Try it
The line with "width=1074. tap(226, 214)", the line with "Open VMwareVMforWindows service", and all lines between them in the material below: return these exactly, and no others.

Source information

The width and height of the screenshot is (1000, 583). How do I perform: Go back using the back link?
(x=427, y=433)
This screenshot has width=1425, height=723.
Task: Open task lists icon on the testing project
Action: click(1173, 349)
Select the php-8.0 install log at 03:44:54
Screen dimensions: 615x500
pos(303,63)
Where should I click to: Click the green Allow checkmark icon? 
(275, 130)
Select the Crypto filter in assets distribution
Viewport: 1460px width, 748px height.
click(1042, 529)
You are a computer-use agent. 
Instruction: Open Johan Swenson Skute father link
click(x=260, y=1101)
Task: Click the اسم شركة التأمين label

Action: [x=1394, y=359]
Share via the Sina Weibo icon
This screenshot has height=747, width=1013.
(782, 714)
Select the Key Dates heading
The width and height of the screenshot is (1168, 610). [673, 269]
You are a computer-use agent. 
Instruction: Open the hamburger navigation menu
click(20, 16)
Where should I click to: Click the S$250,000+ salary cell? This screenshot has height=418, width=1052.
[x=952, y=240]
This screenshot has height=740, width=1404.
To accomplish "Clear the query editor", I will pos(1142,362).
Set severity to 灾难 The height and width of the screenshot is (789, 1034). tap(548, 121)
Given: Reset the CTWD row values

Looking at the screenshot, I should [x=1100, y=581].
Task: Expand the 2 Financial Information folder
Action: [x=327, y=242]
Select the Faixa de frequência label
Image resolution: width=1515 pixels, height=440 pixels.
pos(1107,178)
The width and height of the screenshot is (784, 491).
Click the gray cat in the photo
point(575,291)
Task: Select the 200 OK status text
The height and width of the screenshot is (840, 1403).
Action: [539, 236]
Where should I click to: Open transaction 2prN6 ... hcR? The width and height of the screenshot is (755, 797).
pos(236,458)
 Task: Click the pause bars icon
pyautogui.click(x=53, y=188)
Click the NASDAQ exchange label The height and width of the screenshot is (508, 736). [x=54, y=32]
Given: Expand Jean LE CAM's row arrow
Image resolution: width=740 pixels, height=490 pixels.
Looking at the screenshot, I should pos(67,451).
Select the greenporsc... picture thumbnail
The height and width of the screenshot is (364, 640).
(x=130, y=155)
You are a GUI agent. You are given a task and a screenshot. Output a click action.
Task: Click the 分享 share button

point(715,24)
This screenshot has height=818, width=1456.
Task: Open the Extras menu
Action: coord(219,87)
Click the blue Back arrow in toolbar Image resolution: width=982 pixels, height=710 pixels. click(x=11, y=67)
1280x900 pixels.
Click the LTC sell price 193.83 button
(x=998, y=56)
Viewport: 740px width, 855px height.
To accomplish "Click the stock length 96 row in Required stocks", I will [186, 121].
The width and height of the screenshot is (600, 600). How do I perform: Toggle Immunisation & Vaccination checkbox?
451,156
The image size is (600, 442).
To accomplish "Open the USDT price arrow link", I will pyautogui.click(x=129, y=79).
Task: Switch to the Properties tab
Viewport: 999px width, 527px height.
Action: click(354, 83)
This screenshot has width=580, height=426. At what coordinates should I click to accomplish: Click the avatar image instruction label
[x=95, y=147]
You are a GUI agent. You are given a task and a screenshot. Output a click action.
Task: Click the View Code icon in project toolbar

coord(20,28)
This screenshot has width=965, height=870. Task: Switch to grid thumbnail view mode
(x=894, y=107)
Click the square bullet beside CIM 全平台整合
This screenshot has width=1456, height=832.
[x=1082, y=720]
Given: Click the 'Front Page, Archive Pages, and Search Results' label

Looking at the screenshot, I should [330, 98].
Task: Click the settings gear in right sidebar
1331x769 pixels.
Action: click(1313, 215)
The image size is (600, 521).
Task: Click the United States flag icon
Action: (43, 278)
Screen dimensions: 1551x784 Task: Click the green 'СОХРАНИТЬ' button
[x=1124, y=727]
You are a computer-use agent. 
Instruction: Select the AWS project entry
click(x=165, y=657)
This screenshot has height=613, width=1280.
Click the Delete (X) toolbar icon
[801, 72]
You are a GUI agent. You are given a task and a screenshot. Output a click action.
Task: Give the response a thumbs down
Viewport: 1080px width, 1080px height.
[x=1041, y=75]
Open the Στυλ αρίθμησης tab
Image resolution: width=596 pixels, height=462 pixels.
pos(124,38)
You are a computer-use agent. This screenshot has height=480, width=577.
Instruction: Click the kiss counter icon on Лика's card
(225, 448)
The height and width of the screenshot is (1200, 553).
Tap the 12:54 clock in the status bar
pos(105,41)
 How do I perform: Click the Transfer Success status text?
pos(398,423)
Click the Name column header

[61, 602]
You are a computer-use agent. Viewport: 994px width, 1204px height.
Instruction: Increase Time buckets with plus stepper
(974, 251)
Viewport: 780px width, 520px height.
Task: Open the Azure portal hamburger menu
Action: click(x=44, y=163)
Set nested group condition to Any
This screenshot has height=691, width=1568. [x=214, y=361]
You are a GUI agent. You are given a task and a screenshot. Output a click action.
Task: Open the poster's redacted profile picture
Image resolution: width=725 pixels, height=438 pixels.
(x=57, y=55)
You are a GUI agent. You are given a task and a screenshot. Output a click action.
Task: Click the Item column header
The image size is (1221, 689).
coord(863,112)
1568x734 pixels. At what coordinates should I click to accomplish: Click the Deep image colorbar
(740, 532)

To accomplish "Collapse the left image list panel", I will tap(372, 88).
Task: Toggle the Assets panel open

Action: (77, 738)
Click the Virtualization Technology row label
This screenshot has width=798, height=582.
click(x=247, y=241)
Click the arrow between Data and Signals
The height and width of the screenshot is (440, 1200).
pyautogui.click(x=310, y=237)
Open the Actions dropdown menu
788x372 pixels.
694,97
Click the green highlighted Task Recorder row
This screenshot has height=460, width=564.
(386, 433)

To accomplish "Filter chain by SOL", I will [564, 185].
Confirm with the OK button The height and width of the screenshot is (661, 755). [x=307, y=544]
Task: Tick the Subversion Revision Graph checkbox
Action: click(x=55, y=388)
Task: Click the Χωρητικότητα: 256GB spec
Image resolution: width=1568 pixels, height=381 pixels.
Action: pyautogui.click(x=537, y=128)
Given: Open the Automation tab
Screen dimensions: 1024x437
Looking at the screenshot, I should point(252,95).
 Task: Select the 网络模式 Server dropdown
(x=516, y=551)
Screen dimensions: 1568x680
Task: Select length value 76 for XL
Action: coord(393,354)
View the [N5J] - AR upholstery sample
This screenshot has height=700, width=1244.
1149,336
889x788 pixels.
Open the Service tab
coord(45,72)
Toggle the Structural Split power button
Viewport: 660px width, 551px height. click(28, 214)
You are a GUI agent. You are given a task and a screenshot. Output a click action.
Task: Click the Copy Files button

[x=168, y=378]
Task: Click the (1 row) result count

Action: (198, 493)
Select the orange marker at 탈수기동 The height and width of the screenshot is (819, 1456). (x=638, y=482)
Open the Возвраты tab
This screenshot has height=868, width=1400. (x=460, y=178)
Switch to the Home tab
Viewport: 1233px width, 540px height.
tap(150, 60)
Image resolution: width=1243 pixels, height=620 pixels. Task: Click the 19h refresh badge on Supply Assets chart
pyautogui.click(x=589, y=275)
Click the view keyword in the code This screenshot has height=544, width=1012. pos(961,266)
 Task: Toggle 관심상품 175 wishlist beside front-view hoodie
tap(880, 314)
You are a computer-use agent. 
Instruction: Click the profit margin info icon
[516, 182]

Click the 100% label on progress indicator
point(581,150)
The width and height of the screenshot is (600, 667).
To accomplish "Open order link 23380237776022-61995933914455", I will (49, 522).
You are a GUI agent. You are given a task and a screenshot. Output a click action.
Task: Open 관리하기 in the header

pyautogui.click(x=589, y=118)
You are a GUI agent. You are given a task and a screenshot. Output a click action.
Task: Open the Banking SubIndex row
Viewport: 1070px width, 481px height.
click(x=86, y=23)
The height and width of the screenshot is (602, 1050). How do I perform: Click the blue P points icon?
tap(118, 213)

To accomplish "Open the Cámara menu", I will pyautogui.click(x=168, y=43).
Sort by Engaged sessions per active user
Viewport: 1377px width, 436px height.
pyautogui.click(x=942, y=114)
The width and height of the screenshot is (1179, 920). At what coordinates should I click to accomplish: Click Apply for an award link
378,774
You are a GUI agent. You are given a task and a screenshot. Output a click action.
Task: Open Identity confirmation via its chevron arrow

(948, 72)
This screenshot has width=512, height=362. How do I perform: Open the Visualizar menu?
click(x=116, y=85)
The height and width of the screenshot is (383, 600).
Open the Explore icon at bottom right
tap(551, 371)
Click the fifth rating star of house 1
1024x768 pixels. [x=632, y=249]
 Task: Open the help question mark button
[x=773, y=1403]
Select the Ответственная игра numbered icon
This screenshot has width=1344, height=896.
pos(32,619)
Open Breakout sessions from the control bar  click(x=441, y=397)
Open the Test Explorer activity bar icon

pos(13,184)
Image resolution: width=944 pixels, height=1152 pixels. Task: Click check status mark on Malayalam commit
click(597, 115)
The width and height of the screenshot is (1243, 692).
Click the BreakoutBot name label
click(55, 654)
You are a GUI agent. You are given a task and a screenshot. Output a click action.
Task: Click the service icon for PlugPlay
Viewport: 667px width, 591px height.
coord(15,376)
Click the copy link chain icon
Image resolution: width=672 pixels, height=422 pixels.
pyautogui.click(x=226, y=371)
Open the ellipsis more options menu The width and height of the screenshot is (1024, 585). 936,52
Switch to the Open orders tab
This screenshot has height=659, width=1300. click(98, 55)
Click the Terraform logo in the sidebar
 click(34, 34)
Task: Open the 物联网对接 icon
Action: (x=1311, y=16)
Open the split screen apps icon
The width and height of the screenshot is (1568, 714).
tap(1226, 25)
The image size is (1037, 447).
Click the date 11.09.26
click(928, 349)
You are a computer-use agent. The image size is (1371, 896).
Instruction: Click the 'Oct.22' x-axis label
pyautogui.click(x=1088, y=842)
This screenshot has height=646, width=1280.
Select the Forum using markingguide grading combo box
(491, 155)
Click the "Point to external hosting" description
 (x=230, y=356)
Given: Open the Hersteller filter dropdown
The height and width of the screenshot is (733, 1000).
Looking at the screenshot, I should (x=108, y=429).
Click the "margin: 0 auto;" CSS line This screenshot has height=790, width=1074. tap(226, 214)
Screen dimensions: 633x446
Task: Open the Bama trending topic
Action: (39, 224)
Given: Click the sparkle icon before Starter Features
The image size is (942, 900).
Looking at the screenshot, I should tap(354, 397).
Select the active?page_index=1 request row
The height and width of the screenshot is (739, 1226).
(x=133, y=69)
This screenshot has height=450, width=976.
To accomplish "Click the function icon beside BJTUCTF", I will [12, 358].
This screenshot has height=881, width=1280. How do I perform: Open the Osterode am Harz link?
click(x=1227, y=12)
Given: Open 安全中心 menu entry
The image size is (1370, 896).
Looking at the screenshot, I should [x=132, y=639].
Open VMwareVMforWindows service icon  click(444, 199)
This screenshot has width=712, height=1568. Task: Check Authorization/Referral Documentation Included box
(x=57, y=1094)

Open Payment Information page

Response below
Click the "margin: 0 auto;" CSS line This screenshot has height=790, width=1074. tap(226, 214)
Screen dimensions: 633x446
Task: Open the Bama trending topic
Action: (39, 224)
Given: Click the sparkle icon before Starter Features
The image size is (942, 900).
Looking at the screenshot, I should tap(354, 397).
Select the active?page_index=1 request row
The height and width of the screenshot is (739, 1226).
(x=133, y=69)
This screenshot has height=450, width=976.
To accomplish "Click the function icon beside BJTUCTF", I will [12, 358].
This screenshot has height=881, width=1280. How do I perform: Open the Osterode am Harz link?
click(x=1227, y=12)
Given: Open 安全中心 menu entry
The image size is (1370, 896).
Looking at the screenshot, I should [x=132, y=639].
Open VMwareVMforWindows service icon  click(444, 199)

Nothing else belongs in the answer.